Professional Associations
Ron served as a member of the board of directors of the Association for Applied and Therapeutic Humor from 2003-2005. He is a past president of the National Council on Measurement in Education and served on the Council's Board of Directors for six years. Ron was recently excommunicated from the Council for “not being serious.” He is now being required to complete 100 days of community service at a local comedy club before review for reinstatement.
Speaking Availability
Ron is available to speak on a variety of topics related to teaching and assessment, including: humor in the classroom and in professional presentations, test development and testing issues (especially NCLB), faculty evaluation methods, portfolios, and rating scale construction. Professional venues include: conferences, workshops, retreats, business meetings, commencements, picnics, and cruises. Audiences include: teachers (K-12), college professors, and trainers; physicians, nurses, and other healthcare professionals; administrators and business leaders; and livestock. For sample abstracts of presentations, go to abstracts and www.muohio.edu/lillyconference (and then click Featured Presenters).
Ron’s Untold Story, Until Now!
Ron has NOT been a stand-up comedian, musician, singer, or Broadway performer. However, as the son of a Radio City Rockette and dance teacher, he began dancing on stage at age 4. He planned a career as a dancer and choreographer in the tradition of Bob Fosse and Michael Bennett on Broadway until the Vietnam War erupted. There were no dancing deferments. While at Johns Hopkins, he even auditioned for the national touring company of A Chorus Line, which was a truly humbling experience (Triple pirouettes in both directions? Are you kidding me? Nureyev I’m not!). It was back to teaching statistics.
Prior to his long teaching stint at Hopkins, Ron taught elementary and junior high school for 4 years in the Washington DC School System and served as a testing specialist for 3 years in the Montgomery County (MD) School System.
────────
Required actions:
A. List every professional venue that the biography of Ron above names for his speaking engagements.
B. Write the next paragraph of the biography of Ron, picking up after its final sentence about his teaching and testing work before Hopkins.
────────
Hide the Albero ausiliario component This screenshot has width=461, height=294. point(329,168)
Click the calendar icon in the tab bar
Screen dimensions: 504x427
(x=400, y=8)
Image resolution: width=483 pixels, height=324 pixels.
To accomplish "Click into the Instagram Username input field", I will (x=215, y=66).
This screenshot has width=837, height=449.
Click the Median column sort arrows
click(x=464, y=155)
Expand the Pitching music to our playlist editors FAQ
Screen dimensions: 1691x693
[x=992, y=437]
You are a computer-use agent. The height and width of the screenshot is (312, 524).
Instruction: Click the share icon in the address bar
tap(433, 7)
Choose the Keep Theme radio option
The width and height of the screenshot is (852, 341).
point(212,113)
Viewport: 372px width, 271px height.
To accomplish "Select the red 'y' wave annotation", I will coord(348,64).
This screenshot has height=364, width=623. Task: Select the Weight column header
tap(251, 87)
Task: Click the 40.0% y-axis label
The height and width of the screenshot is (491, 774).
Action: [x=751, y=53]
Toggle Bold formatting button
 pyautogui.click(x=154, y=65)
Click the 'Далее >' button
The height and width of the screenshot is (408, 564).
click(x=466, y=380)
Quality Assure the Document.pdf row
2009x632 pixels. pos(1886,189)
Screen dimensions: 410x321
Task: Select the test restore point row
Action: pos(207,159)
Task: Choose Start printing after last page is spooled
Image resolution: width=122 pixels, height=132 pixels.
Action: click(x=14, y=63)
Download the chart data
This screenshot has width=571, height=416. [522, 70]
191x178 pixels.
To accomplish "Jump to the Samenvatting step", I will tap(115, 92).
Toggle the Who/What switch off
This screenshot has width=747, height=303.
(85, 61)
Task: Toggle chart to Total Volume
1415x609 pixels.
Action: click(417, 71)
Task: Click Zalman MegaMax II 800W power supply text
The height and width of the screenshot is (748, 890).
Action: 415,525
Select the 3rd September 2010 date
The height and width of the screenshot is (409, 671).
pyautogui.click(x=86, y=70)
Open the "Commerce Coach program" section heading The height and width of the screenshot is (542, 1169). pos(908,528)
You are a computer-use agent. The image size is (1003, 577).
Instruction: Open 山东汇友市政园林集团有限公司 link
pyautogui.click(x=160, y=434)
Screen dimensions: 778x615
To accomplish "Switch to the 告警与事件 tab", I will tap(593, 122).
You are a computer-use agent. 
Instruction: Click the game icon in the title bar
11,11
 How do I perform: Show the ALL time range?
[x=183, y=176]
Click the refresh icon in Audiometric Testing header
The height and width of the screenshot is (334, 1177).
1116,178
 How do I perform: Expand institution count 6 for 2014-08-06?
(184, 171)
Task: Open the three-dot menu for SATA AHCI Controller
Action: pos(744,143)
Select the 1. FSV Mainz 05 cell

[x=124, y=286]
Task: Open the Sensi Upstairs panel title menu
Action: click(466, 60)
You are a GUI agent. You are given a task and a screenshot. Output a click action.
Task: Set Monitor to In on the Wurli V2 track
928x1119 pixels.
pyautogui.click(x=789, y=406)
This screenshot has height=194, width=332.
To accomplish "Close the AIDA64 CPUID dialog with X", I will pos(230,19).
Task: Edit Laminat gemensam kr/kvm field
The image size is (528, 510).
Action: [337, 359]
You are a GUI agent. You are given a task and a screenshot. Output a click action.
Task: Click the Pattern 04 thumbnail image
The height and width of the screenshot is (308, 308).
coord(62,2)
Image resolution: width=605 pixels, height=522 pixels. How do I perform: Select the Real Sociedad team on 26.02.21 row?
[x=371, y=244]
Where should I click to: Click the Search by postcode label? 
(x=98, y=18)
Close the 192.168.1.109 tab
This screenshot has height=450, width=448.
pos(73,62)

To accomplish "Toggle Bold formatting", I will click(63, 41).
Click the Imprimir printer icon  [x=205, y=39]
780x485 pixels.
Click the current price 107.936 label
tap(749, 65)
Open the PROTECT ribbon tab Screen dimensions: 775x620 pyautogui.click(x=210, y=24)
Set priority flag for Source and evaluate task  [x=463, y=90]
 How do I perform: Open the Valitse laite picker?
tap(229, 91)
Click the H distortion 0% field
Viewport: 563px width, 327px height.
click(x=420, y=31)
────────
Expected responses:
A. conferences, workshops, retreats, business meetings, commencements, picnics, and cruises

B.
He has always used humor spontaneously in teaching and in life situations. So how were all of the systematic humor teaching techniques created? After teaching for 11 years in the School of Education, he moved to the medical institutions at Hopkins for a midlife jolt. As the only non-nurse and male in the School of Nursing, Ron taught all of the undergraduate and graduate statistics courses. Unfortunately, as he began teaching, he soon realized his limitations in the clinical area. On a scale of 0–10, his clinical skills, rounded to six decimal points, were rated a big goose egg 0. The challenge was developing in-class and homework statistics problems with applications in clinical practice and research.
Ron’s solution (Bet you can’t wait to hear this. Are you on the edge of your recliner?) was to: Make them up. Yup, that’s it. Drawing on his extremely fertile imagination and twisted mind, he created humorous diseases, medications, body parts, and strange clinical trials to test the students’ abilities to apply the statistics. As a daily change of pace from the super-serious courses in pharmacology, pathophysiology, psychopathology, and every other clinicalology, the students loved those problems. The students kept laughing and Ron kept adding more and more humor into his teaching. Soon he included humor in the syllabus, handouts, examples, reviews, and test items. And the trajectory of his career changed forever. Clearly, Ron admits that the humor was created to cover up his incompetence in clinical knowledge. This cover-up was successful for 19 years, until his retirement. Not bad!!